The landmark decision in the closely watched case, known as the Martinez case, preserves the status quo for oil and gas development in the state. But, with Democratic lawmakers in control at the state Capitol, further efforts this year to place environmental restrictions on oil and gas activity are almost guaranteed.
The case’s name comes from its lead plaintiff, Xiuhtezcatl Martinez, a now 18-year-old Boulder student and activist who, in 2013, joined together with six other young environmental activists to file a petition with state regulators at the Colorado Oil and Gas Conservation Commission, which approves all new drilling activity in the state.
The petition asked for a rule requiring regulators not to issue a new oil and gas permit unless, “the best available science demonstrates, and an independent, third party organization confirms,” the activity wouldn’t hurt the environment. The commission denied the petition, saying its job is to balance industry and environmental concerns and not place one before the other.
The activists sued and lost at the trial-court level. But in 2017, a panel of Colorado Court of Appeals judges shook Colorado’s energy industry by reversing the trial court’s ruling and siding with the young activists.
That ruling hinged on a 41-word section of Colorado law instructing regulators to:
Foster the responsible, balanced development, production, and utilization of the natural resources of oil and gas in the state of Colorado in a manner consistent with protection of public health, safety, and welfare, including protection of the environment and wildlife resources
To the appellate judges, the words “consistent with” created a prerequisite to approving a new permit. But, in its unanimous decision on Monday, the state Supreme Court read that passage as striking a balance between competing interests, not creating a sequential order of priority.
“The pertinent provisions do not allow (regulators) to condition all new oil and gas development on a finding of no cumulative adverse impacts to public health and the environment,” the Supreme Court’s ruling states.
While Martinez said he wasn’t surprised by the ruling, he said he was disappointed.
“I think this kind of confirms what we have seen over the last several years,” he said, referring to what he called a “gross neglect” by state government to address environmental concerns around oil and gas.
Environmental groups and the oil and gas industry, predictably, took different views on the ruling Monday.
“The Supreme Court’s job is to decide what the law says, not if it is correct or moral,” Anne Lee Foster, of the group Colorado Rising, which last fall backed a campaign to increase setback requirements for oil and gas activity, said in a statement. “This decision validates all of our concerns that the state is not adequately protecting public health and the regulations are insufficient.”

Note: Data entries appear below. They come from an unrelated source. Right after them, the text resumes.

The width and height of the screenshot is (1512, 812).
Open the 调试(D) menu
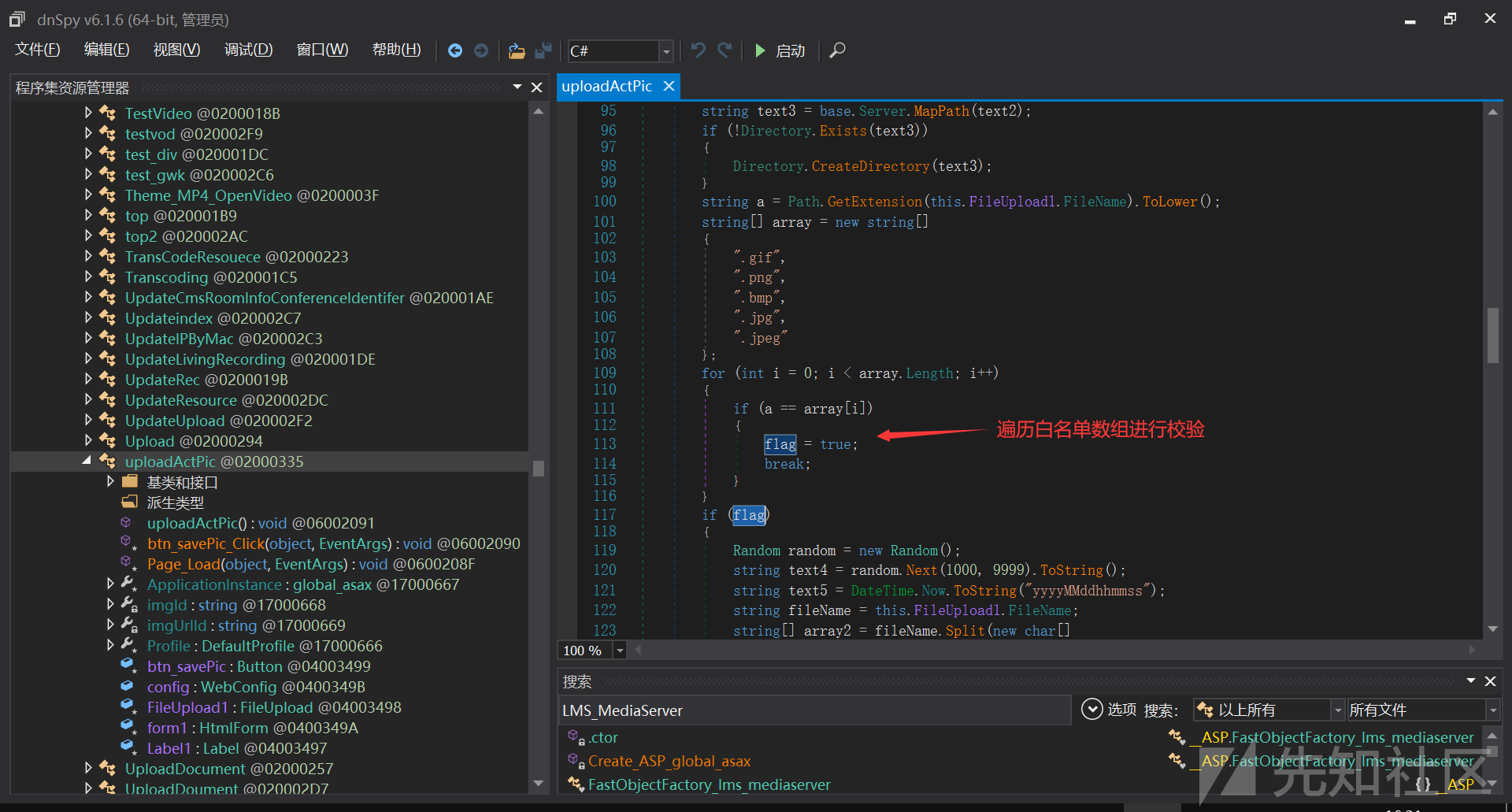click(248, 50)

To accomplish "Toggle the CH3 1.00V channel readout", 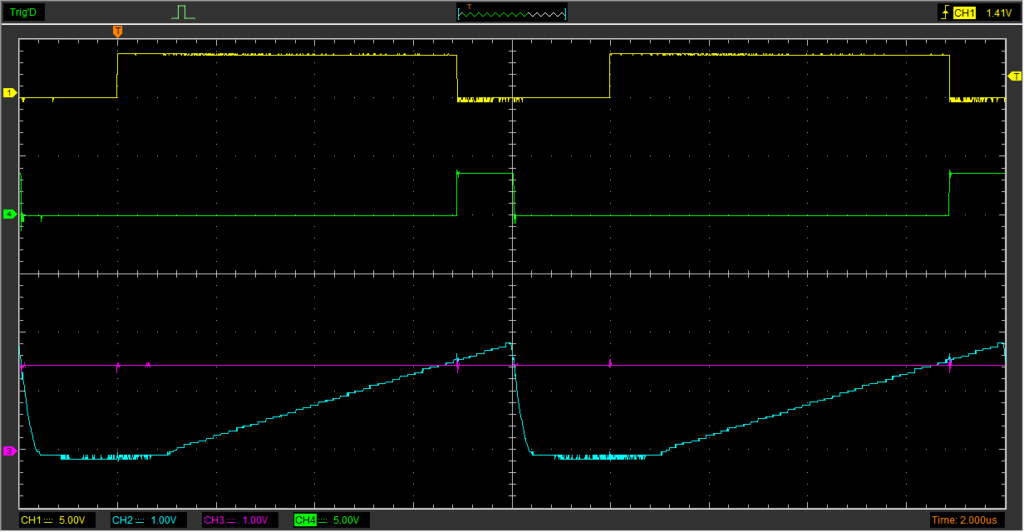I will coord(238,520).
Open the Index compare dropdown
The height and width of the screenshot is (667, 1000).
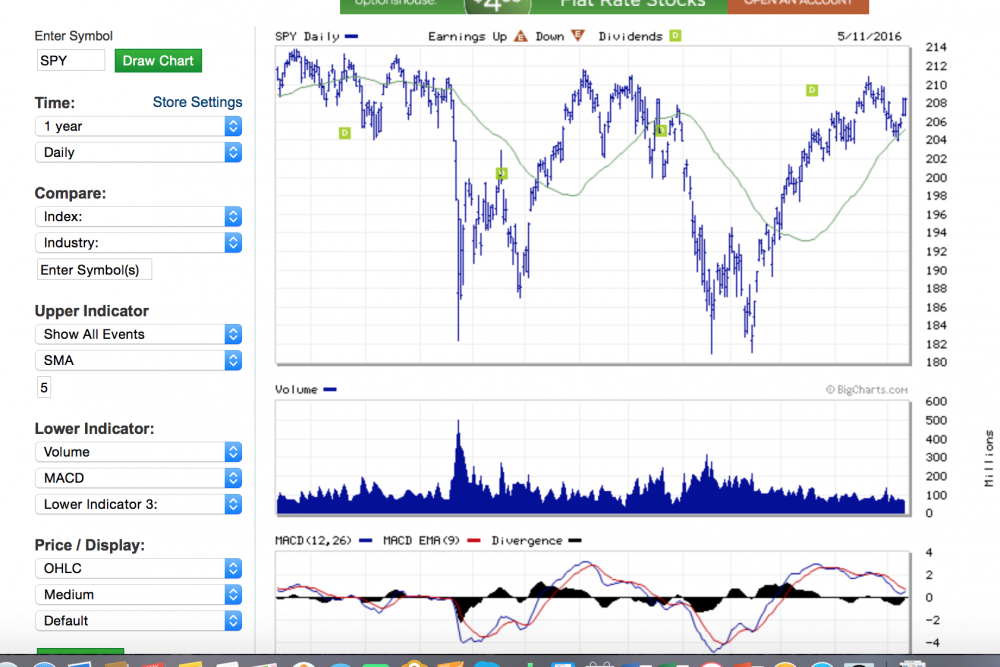click(x=139, y=216)
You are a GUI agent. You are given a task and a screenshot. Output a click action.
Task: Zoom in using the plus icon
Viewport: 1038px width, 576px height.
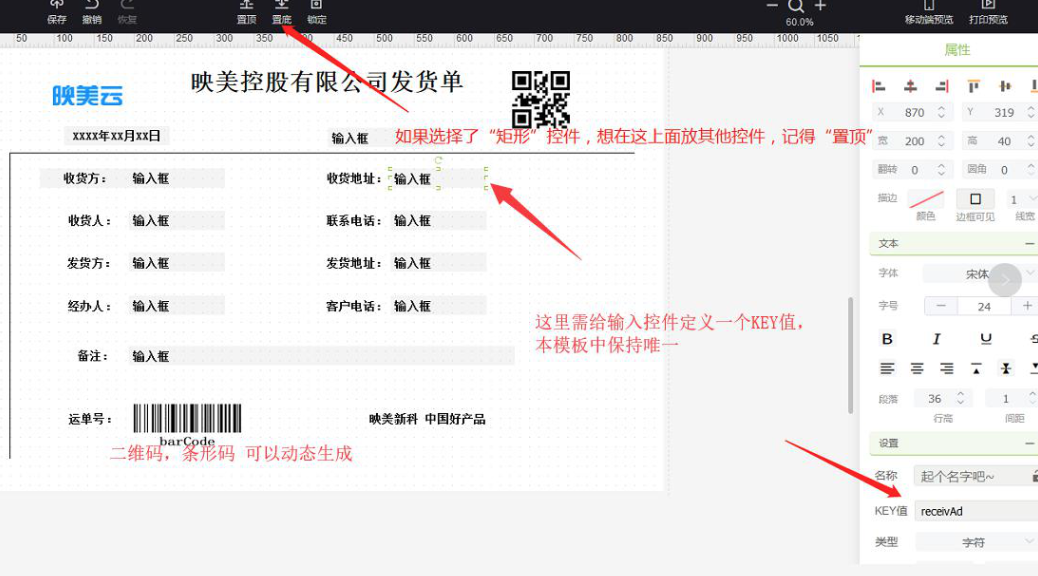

“Today’s outcome is positive for all Coloradans,” Tracee Bentley, the executive director of the Colorado Petroleum Council, said in her own statement. “This case has dragged on for over five years and it’s time to focus on uniting to encourage energy development in the United States, and, specifically, in Colorado.”
This will hardly be the last word on oil and gas regulation in Colorado this year, though. The court’s ruling will likely motivate the Democratic-majority at the state Capitol to overhaul how oil and gas operations are permitted in Colorado.
Democratic lawmakers are drafting legislation to require the commission to make health and safety factors a more prominent consideration in their deliberations on where to allow drilling operations.
“Communities all up and down the Front Range and on the Western Slope, they want to know that health and safety is getting a serious look,” said House Speaker KC Becker, a Boulder Democrat. “That goes for air quality, water quality, siting, smells, odors, and, you know, explosions.”
“I don’t think the existing law right now — the way COGCC is implementing it — gives a strong enough consideration to those things,” Becker added.
The effort is part of a larger bill that is expected to give local governments more power about whether to allow oil and gas operations in their area.
Following Monday’s ruling, Gov. Jared Polis also said he favors new laws on oil and gas safety.
“While I’m disappointed by today’s ruling,” he said in a statement, “it only highlights the need to work with the Legislature and the Colorado Oil & Gas Conservation Commission to more safely develop our state’s natural resources and protect our citizens from harm.”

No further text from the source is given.